═══ THE DATA
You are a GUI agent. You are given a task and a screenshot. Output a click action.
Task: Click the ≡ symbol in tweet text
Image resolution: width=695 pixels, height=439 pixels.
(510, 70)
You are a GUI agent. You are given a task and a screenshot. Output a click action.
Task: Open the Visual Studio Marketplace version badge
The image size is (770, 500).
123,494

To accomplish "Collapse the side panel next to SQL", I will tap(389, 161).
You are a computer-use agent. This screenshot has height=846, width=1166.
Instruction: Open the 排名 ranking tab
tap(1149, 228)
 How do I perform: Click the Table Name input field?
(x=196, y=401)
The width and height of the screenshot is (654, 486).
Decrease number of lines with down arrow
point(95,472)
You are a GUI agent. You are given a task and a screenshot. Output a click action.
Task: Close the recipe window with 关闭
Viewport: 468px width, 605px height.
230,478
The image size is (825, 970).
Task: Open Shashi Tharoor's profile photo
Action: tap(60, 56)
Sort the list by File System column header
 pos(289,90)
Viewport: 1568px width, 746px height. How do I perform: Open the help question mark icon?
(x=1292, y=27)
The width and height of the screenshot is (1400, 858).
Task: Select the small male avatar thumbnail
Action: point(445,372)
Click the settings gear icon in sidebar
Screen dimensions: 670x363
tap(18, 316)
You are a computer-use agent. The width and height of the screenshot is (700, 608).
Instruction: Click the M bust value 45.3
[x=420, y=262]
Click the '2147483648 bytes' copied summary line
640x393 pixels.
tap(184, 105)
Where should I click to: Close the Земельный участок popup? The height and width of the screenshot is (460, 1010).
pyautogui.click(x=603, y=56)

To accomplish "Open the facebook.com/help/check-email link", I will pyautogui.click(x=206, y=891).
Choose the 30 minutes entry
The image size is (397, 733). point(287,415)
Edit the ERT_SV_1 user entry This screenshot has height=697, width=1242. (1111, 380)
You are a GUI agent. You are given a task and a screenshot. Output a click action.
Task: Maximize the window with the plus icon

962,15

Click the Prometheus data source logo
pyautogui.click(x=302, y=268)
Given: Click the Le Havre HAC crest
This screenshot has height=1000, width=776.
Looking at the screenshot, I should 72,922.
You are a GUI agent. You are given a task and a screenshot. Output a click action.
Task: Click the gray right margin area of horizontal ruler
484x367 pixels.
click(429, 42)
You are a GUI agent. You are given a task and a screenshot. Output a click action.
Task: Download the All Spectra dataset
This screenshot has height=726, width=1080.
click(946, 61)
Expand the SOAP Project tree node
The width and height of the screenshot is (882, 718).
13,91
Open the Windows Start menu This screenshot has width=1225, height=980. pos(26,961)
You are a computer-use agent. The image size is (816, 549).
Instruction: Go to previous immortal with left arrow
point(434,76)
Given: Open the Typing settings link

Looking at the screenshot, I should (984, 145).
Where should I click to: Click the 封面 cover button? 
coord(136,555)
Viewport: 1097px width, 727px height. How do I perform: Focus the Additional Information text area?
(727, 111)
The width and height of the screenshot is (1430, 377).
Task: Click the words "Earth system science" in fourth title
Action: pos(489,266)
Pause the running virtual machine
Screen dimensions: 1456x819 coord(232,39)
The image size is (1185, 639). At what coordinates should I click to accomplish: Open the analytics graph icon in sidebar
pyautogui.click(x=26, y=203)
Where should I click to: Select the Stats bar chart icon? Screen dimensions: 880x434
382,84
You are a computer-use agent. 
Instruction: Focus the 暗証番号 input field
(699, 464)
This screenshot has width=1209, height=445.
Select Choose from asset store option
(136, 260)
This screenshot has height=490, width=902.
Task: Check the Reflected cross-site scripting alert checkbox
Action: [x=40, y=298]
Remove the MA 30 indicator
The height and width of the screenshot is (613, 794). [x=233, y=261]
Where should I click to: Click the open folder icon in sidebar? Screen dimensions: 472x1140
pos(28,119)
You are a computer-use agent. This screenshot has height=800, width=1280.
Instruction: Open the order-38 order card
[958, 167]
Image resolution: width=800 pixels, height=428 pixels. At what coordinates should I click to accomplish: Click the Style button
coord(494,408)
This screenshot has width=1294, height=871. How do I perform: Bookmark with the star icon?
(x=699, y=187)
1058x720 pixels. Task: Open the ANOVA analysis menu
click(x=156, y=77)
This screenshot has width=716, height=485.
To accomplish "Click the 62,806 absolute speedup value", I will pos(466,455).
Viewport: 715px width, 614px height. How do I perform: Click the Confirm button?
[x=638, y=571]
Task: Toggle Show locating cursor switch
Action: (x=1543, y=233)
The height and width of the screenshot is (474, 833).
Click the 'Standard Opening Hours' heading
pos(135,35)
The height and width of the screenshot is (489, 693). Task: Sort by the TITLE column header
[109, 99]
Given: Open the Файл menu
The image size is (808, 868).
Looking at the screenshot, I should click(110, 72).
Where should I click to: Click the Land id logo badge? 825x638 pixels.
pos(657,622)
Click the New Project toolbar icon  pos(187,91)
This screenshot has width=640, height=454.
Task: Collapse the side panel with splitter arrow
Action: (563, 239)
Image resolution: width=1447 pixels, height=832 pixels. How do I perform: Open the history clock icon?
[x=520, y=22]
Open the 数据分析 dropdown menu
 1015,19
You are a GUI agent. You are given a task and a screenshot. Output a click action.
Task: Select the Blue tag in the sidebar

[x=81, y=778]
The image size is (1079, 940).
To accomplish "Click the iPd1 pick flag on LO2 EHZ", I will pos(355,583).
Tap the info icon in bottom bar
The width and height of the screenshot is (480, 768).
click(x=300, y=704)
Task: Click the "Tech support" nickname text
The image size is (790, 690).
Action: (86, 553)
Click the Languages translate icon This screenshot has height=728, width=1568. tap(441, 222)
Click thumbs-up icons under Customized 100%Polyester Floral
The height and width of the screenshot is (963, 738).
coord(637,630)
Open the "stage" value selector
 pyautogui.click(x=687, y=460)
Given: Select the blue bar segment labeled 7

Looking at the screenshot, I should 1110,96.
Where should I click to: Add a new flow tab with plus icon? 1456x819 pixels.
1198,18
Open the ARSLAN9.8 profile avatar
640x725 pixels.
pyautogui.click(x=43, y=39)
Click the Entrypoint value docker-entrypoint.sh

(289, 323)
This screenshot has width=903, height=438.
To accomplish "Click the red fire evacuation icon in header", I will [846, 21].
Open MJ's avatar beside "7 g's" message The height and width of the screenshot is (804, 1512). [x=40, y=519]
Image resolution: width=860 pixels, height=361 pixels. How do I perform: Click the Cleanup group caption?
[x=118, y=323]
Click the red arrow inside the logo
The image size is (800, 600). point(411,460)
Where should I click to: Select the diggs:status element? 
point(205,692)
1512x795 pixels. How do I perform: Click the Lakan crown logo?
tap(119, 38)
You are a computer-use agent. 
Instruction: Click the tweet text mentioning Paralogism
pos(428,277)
══════
## [REQUIRED WORK]
How many lines in the entries include "computer"? Only the number is wanted.

## [RESULT]
6